Williams would soon come to know agony rather well. Despair, too. Rehabbing a torn patellar tendon will do that for you. It will force you to confront agony and despair for weeks on end.
"I don't wish that rehab on anyone," said Correll Buckhalter, the Eagles' running back who has twice torn his right patellar tendon, first in the summer of 2004, then again in the summer of 2005.
The process takes months, and they are painful, difficult, humbling months. Williams couldn't even stand up on his own, let alone walk, for the first two months.
Virtually bedridden, he developed bed sores on his back and needed help bathing and getting to the bathroom. There were some nights when he cried himself to sleep.
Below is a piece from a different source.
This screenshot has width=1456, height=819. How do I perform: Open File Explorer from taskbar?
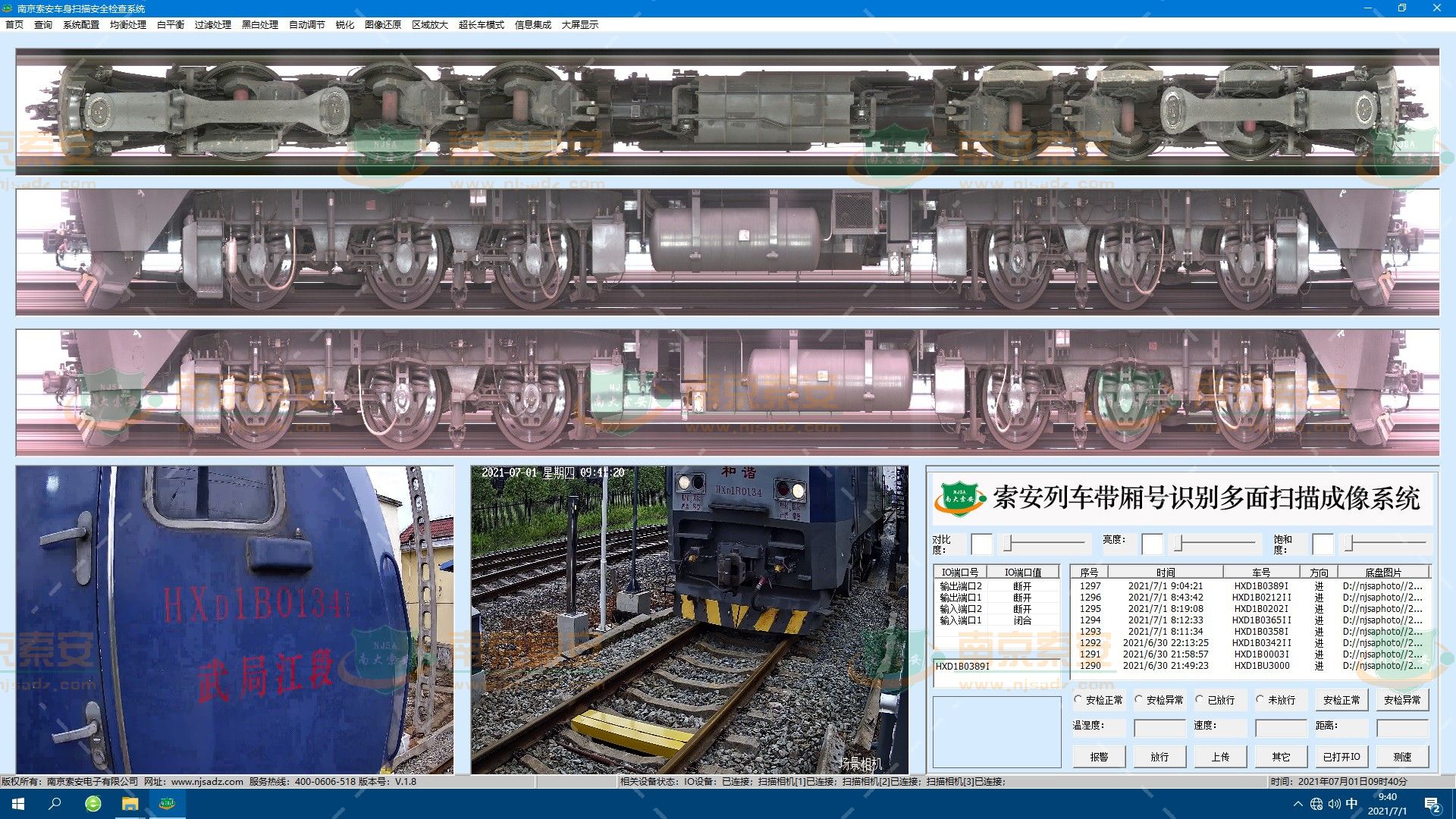point(130,804)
"Hands down the toughest time of my life," Williams said. "It was one of the lowest points in my life, too."
It would be quite a while - nearly five months - before his spirits started to rise. Even then, the rise was incremental. That 7-inch-long scar around his knee was the reason.
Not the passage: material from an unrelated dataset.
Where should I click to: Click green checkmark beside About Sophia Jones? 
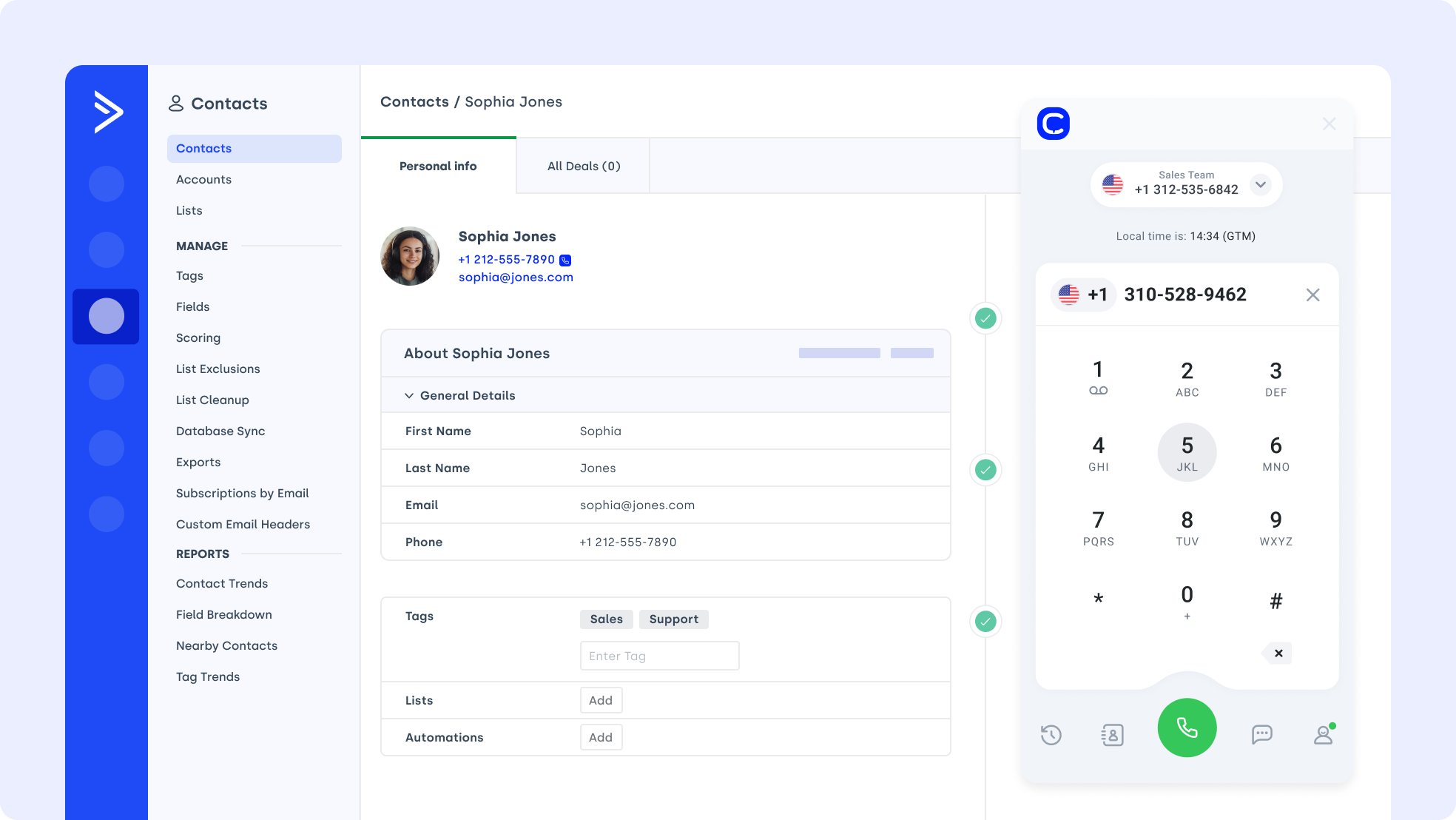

The surgery it represented ripped the life out Williams' legs, the right one especially. The muscles atrophied and after nearly nine months of rehab he still couldn't run without a limp. He kept chasing that light, though.
"His attitude was, 'I'm not going to let this stop me,'" Bucs strength and conditioning coach Mike Morris said. "He never backed down."
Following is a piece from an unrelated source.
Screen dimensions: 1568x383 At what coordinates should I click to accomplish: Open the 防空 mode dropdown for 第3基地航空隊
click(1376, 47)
No one would have blamed him if he had. After all, the rehab was working, but where was it really getting him? Where has it gotten anyone? Sure, you can run again after tearing your patellar tendon, but try jumping and cutting.
That and the ability to burst out of a break, to explode through the line, to do the things that allow you to make football a vocation, are what most patellar tendon victims never get back.
Remember Charlie Garner, the Raiders' back who had a cup of coffee with the Bucs in 2004? He tore his patellar tendon. Afterward, he kept saying he'd be fine just as soon as he got his burst back. Problem was, he never got it back.
He's not alone. The injury has ruined the careers of just about everyone who's had it, including former Patriots running back Robert Edwards. Buckhalter is the exception.
He's not the every-down back he was before the injury, but remains an effective ball carrier and pass catcher. Maybe that's why James Andrews, the noted surgeon who repaired the knees of Buckhalter and Williams, asked Buckhalter to call Williams shortly after Williams got out of surgery.
"The main thing I told him was, 'Make sure you don't come back too early. Make sure that your leg is strong,'" Buckhalter said. "That's the mistake I made."
Williams, who first started practicing with the Bucs a month ago, believes he's followed Buckhalter's advice. At the same time, he admits he's still only a little more than midway through the process of coming back from his injury.
"I know I've still got a ways to go, because my goal is to go out there and be productive, week in and week out," Williams said. "I don't want to just show up. I want to play good."
Just playing will be a major step in the rehab process. Maybe he will take that step today. When he does, it will be an emotional moment.
"It's going to be big," he said. "It's going to be a big weight off my shoulders. Whenever it comes, I think I'll just reflect on the trials and what I went through, because it was definitely tough. They were definitely tough times."